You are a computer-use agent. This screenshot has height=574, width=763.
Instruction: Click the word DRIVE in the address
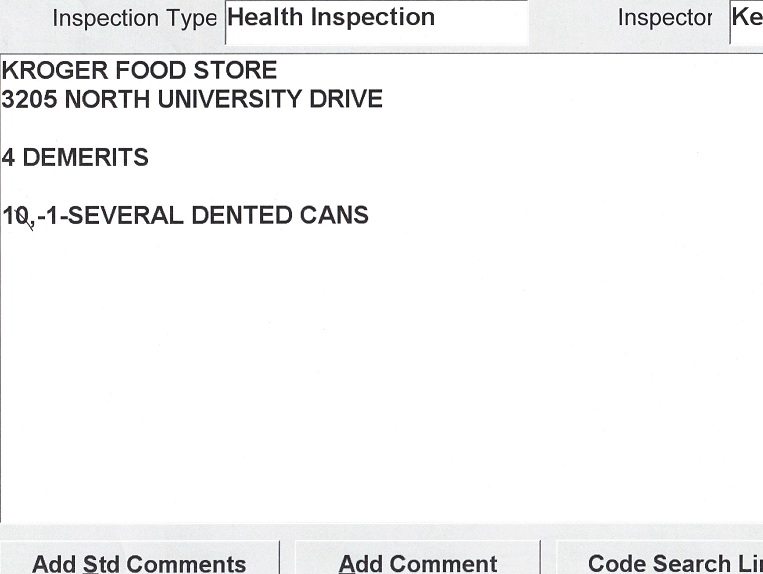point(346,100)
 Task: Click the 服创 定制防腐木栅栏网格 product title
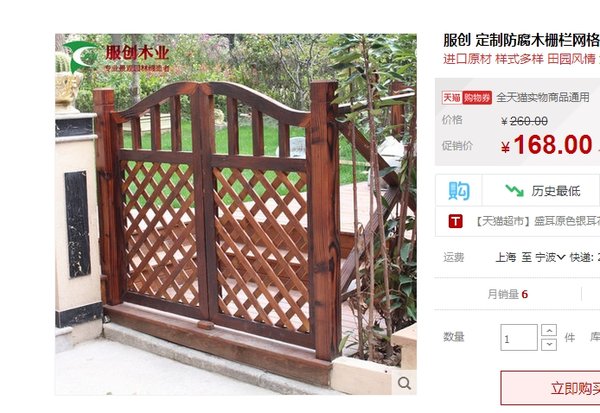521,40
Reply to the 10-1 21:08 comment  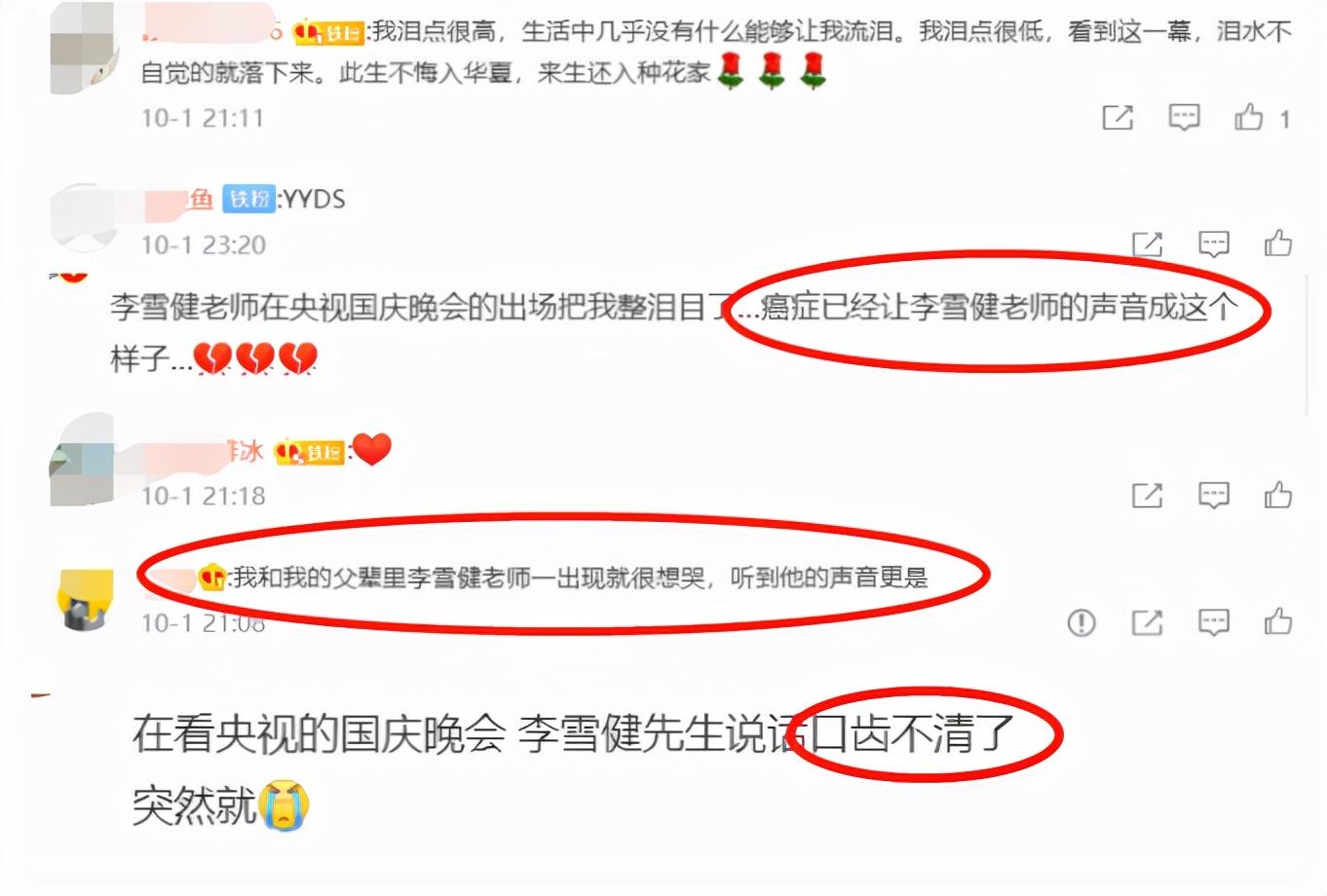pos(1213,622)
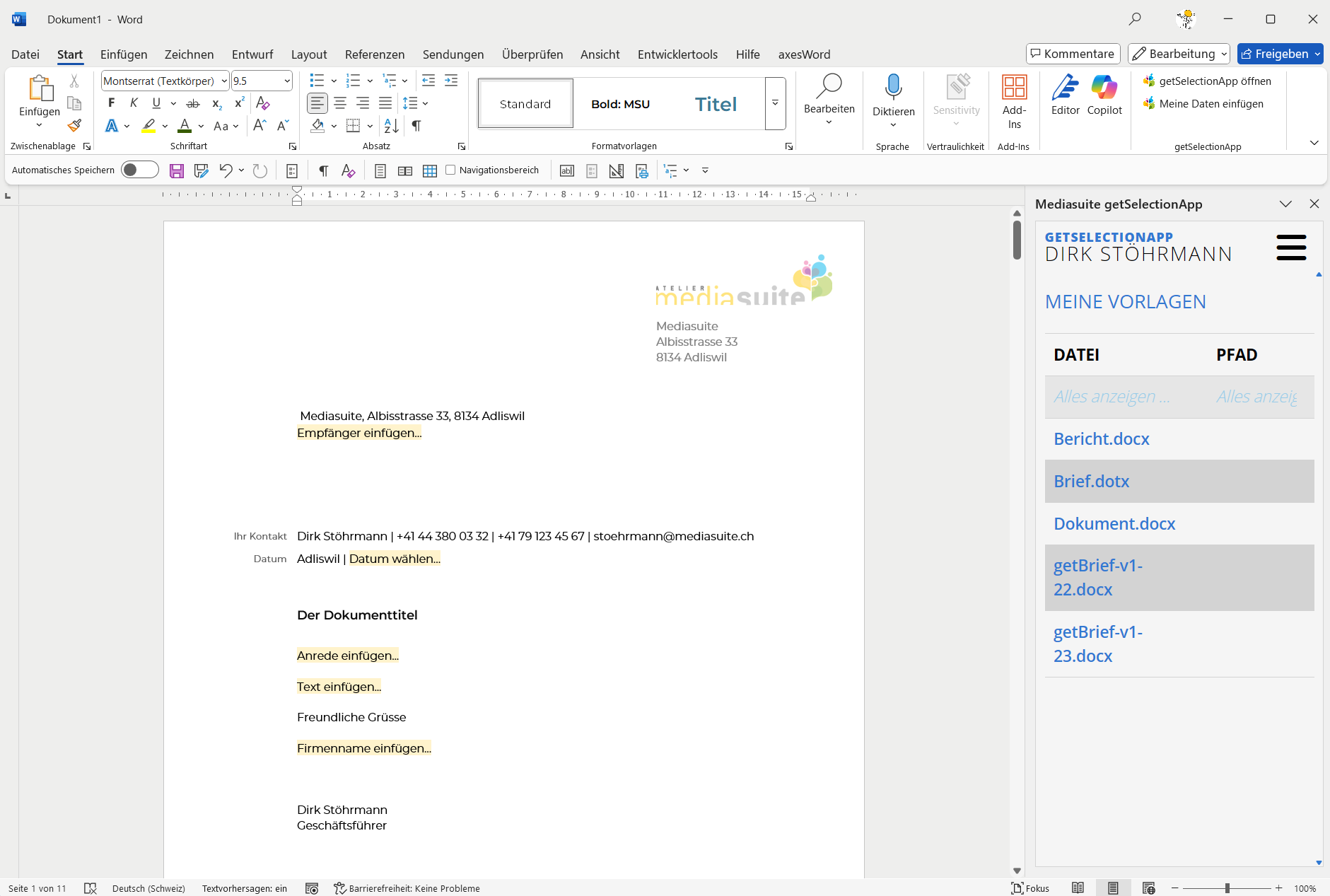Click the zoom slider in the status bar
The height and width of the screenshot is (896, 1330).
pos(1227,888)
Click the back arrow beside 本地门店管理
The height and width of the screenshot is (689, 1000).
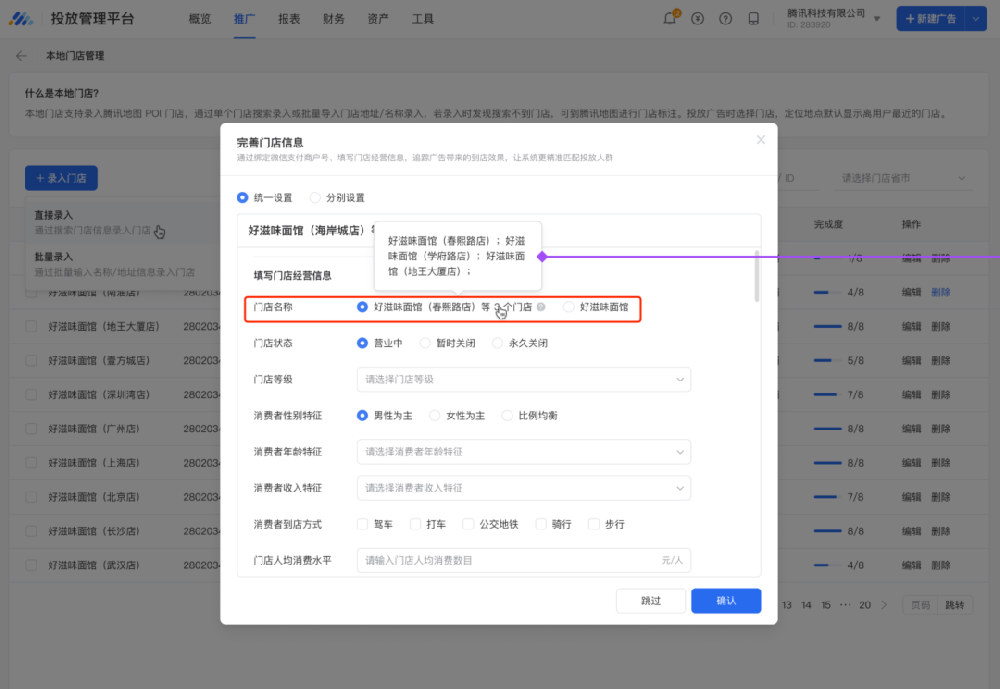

-------

WORK INSTRUCTION >>
Starting at the line that contains "Click the back arrow beside 本地门店管理", please write out every line to the end of the entries, inclusive, copied exactly and with pictures omitted.

PROBLEM SOLUTION >>
Click the back arrow beside 本地门店管理
The height and width of the screenshot is (689, 1000).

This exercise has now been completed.